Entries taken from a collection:
------
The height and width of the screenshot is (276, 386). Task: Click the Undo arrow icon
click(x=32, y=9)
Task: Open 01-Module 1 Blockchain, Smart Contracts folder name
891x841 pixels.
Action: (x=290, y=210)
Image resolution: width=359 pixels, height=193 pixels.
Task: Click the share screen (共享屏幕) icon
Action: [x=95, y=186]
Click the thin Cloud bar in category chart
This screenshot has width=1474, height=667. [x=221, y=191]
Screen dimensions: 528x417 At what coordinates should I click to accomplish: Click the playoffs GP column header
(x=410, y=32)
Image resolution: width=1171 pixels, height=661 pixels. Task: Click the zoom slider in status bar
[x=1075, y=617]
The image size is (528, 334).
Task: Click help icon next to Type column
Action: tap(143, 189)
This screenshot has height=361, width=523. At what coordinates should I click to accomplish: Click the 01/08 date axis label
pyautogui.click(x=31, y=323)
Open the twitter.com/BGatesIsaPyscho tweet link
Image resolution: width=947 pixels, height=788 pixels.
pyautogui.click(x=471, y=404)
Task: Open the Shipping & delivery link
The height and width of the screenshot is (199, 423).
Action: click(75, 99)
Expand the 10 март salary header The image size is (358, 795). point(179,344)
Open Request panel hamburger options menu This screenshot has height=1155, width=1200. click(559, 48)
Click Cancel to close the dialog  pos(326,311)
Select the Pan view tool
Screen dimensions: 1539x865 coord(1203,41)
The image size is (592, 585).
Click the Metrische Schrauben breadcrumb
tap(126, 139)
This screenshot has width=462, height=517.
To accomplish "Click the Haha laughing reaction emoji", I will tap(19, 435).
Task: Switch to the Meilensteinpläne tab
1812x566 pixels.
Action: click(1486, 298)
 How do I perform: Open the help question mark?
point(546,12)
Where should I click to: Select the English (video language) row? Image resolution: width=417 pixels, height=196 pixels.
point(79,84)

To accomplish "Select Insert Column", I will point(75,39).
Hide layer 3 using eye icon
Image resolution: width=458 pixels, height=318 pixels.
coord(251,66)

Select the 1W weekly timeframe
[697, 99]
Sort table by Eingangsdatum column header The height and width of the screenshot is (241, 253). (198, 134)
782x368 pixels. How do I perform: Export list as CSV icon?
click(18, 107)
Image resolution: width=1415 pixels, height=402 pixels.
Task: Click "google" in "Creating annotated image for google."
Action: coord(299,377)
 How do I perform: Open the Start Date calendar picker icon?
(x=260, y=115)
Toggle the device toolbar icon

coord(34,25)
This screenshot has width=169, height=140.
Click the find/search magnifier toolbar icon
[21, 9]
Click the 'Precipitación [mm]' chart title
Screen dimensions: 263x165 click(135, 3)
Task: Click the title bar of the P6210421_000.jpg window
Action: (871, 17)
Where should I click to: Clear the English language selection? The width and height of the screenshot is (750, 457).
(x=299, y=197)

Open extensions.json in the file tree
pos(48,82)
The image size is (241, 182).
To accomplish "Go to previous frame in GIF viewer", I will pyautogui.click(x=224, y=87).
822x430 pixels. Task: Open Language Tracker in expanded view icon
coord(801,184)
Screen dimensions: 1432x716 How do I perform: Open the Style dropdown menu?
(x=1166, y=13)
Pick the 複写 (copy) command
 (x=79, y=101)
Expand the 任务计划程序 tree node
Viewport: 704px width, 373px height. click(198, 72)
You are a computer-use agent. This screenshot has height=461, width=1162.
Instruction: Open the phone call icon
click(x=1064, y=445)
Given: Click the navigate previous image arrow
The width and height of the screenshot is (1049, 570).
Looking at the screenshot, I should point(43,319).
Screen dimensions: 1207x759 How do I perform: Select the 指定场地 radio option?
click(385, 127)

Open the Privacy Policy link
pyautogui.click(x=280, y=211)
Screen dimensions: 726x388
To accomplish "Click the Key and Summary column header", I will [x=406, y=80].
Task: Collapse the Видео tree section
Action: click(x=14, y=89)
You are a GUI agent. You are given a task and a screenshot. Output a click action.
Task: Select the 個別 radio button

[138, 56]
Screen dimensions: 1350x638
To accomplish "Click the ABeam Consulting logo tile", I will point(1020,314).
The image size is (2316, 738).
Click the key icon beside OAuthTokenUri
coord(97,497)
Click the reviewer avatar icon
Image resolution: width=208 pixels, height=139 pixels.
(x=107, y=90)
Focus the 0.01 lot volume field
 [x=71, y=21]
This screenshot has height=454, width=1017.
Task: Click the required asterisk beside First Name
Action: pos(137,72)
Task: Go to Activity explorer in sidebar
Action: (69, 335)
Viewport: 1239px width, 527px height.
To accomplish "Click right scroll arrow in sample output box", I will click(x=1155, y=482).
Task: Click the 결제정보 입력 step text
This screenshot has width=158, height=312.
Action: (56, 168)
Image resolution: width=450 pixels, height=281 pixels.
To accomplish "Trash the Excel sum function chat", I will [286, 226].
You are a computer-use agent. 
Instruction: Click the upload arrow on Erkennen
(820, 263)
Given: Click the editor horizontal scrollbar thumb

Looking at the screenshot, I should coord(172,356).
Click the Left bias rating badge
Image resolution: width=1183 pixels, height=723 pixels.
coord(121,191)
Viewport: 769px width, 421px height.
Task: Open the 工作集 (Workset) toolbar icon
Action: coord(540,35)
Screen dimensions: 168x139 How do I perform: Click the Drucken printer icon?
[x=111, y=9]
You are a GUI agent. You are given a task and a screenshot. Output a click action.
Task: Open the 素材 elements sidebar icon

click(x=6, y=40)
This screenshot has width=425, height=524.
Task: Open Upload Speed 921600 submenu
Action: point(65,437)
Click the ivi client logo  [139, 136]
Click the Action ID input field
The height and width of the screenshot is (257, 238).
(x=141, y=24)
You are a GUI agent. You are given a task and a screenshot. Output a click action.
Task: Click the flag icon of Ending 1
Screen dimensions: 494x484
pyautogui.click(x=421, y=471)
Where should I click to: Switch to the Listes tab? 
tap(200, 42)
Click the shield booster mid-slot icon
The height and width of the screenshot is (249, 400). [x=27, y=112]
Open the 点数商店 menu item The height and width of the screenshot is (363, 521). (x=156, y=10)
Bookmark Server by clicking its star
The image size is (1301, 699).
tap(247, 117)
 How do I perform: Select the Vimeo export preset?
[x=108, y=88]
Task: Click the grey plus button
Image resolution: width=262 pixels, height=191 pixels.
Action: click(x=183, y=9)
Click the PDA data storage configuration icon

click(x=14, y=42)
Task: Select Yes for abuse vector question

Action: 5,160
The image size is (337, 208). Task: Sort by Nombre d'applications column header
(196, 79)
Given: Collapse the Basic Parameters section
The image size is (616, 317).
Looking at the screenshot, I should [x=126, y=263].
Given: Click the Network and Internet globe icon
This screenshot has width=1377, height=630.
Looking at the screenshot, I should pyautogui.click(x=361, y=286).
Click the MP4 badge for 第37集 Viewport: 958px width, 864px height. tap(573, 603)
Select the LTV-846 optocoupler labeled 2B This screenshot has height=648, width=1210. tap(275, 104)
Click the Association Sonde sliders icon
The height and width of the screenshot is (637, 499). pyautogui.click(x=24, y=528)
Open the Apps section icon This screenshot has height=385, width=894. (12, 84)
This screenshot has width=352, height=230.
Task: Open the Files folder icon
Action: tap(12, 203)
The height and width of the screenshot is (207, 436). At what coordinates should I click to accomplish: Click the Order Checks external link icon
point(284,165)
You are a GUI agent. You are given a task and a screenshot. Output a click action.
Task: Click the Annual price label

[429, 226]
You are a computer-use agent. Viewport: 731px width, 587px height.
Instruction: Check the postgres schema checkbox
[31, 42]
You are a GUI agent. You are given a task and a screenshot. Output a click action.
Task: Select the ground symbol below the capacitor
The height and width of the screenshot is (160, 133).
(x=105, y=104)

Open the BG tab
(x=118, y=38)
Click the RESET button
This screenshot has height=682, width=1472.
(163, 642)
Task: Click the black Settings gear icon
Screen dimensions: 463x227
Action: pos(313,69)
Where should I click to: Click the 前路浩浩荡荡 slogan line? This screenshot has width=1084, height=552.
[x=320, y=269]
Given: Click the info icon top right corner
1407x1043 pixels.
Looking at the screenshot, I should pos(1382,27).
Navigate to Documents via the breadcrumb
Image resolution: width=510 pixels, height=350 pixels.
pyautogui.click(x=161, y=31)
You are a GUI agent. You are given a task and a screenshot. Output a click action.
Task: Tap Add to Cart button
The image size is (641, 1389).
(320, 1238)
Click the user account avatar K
------
_About this task_
Copy out the range of lines above starting at the line with "Screen dimensions: 726x388" and ending at the line with "Screen dimensions: 1350x638", exactly and including both.

_Exercise output_
Screen dimensions: 726x388
To accomplish "Click the Key and Summary column header", I will [x=406, y=80].
Task: Collapse the Видео tree section
Action: click(x=14, y=89)
You are a GUI agent. You are given a task and a screenshot. Output a click action.
Task: Select the 個別 radio button

[138, 56]
Screen dimensions: 1350x638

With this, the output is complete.